*** DATASET Section Begins ***
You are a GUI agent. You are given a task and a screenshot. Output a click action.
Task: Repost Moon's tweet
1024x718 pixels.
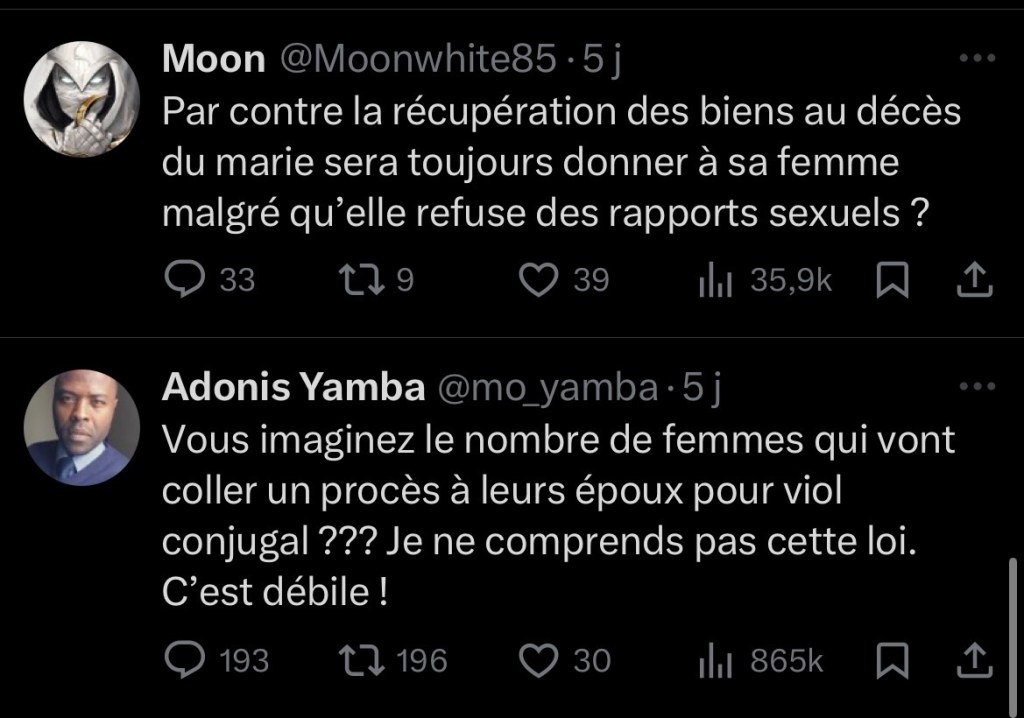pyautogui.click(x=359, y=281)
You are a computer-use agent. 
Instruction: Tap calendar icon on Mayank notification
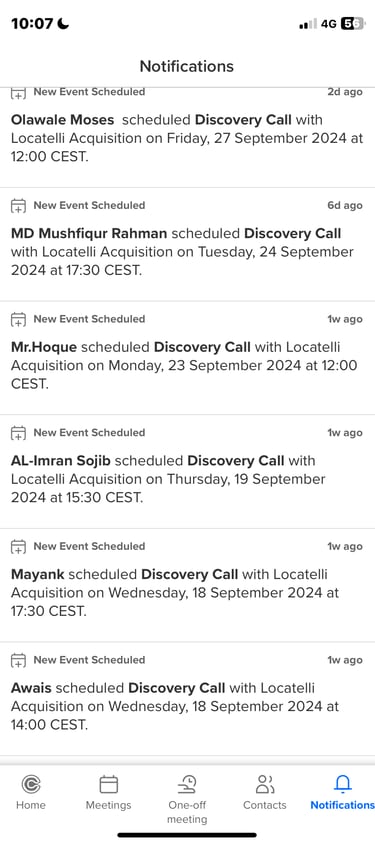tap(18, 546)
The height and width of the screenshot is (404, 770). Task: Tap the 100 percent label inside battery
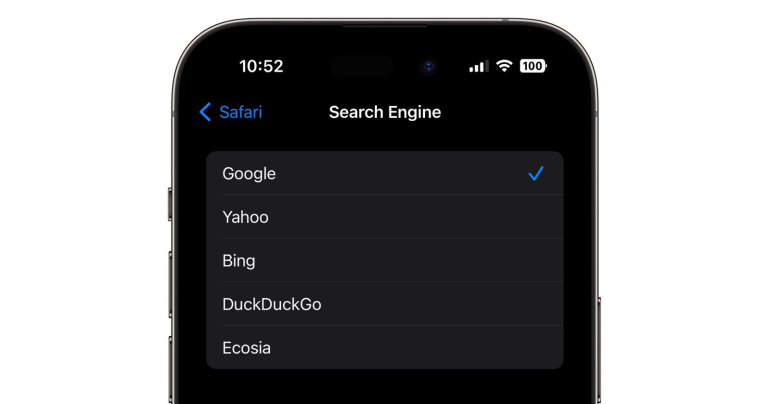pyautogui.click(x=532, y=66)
*** DATASET Section Ends ***
EXERCISE DESCRIPTION:
Restate the records word for word and drop the images.

THE ANSWER:
You are a GUI agent. You are given a task and a screenshot. Output a click action.
Task: Repost Moon's tweet
1024x718 pixels.
pyautogui.click(x=359, y=281)
You are a computer-use agent. 
Instruction: Tap calendar icon on Mayank notification
tap(18, 546)
The height and width of the screenshot is (404, 770). Task: Tap the 100 percent label inside battery
pyautogui.click(x=532, y=66)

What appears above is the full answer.